Out of any of the books you've tried, what would you recommend. I prefer the DIY route but I'm impressed enough to consider lessons.


----------



## Mindcrime1204 (Dec 19, 2010)

Nonservium said:


> Out of any of the books you've tried, what would you recommend. I prefer the DIY route but I'm impressed enough to consider lessons.


 
Have you tried sorting through the mini lessons available on youtube?


----------



## Nonservium (Dec 20, 2010)

Not just yet, I prefer to play guitar away from the PC lol. I get distracted easily.


----------



## Trespass (Dec 24, 2010)

AVWIII said:


> That's pretty much it. Plus, I love the wider nut width the D holes come with. It's almost classical sized. Still tonnes of snap though.
> A really random theory I heard from a gypsy jazz player was that the large hole would fool rhythm players into thinking they were playing louder than they were, getting them to pick softer. The small hole would therefore have the opposite effect on the lead player. This would then create a "perfect" acoustic live mix, according to said gypsy jazz guy.
> Not sure how true it is, but I can hear my playing a lot more on a grande bouche than I can any other acoustic (save for ones with sound ports or offset sound holes positioned closer to the player)

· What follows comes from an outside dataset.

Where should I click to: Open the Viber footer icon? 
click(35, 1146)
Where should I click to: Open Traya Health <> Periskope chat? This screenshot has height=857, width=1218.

Mario Maccafferi was a classical guitar performer in the early 1900s who also used harp guitar variants. The Selmer Maccafferi designs predate Django's use of them (and thus the gypsy jazz style). Interestingly enough, very early Maccafferris included resonating cones (all of which were removed as they buzzed).


----------



## Stealthdjentstic (Dec 24, 2010)

Holy shit, you still post here dude?


----------



## Trespass (Dec 24, 2010)

Occaisonally.


----------



## stryker1800 (Dec 30, 2010)

I played a Gitane D-500 earlier today, came into the guitar shop on consignment, I was really impressed with how it played, good volume too after a little technique adjustment, and was very tempted to buy it for myself.


----------



## bahama (Feb 26, 2011)

I like my Gitane 500. Good all around for Gypsy Swing


----------



## Overtone (Mar 8, 2011)

Sick videos! I can't find these on YT, but two really cool crossover gypsy meets rock songs are Mattias Eklundh's version of Minor Swing (totally wild, with a horn section) and Estradasphere's performance of Hunger Strike on their Palace of Mirrors DVD.


----------



## ApteraBassist (Mar 9, 2011)

Dont even get me started on Gypsey guitar. I was on such a huge kick for a while. this is one of my favorite vids


----------



## bahama (Mar 19, 2011)

It's very cool that Gypsy jazz is getting a lot more popular and more coverage.


----------



## sonofabias (Mar 20, 2011)

I'm very happy to see this style of music discussed here , just further evidence of the level of intellectual curiosity on SSF. Django knocked my socks off when I was about 10 and it hasn't stopped.


----------



## Trespass (Mar 20, 2011)

Nonservium said:


> Out of any of the books you've tried, what would you recommend. I prefer the DIY route but I'm impressed enough to consider lessons.



Somehow missed this.

Everything on Django Reinhardt & Gypsy Jazz Books, Guitars, CDs, Videos, Strings, and More! is great (and there is a lot - The owner of the site writes several instructionals), as well as Wayne Nakamura's DVD series with the best in the GJ world - Welcome to HyperHip Media.


----------



## SnowfaLL (Aug 17, 2011)

There needs to be a Carbon Fibre petite manouche guitar.. Just imagine how much volume that would put out! 

Im torn, as I want a gypsy guitar but I also want a nice acoustic that can do classical/folk too, but then theres the whole Carbon fibre-never warping/damaging aspect which really draws me to Rainsong/Emerald.. I wonder if those could get a nice gypsy sound from them.


----------



## Trespass (Aug 18, 2011)

NickCormier said:


> There needs to be a Carbon Fibre petite manouche guitar.. Just imagine how much volume that would put out!
> 
> Im torn, as I want a gypsy guitar but I also want a nice acoustic that can do classical/folk too, but then theres the whole Carbon fibre-never warping/damaging aspect which really draws me to Rainsong/Emerald.. I wonder if those could get a nice gypsy sound from them.



Tried it.

There is an Emerald at Long & McQuade Toronto that will be going on the floor soon (waiting 30 days from the trade in). They want $800. Tried the typical licks, it's definitely got the volume, but I don't think it's voice will sit comfortably in the mix.

Personally, I wouldn't go carbon fibre top. It really is lacking tonally. I'm definitely open to carbon fibre bracing/sides/etc.


----------



## SnowfaLL (Aug 18, 2011)

what model was it? X7 or X10? 

I think I would be fine with the tone, ive been listening to tones of youtube videos lately on Emeralds and Rainsongs, and I really love the acoustic tone they give. I dont buy the whole "if its not wood, it sounds like shit" argument. Im just concerned about the X7's volume output, being that its a significantly smaller body


----------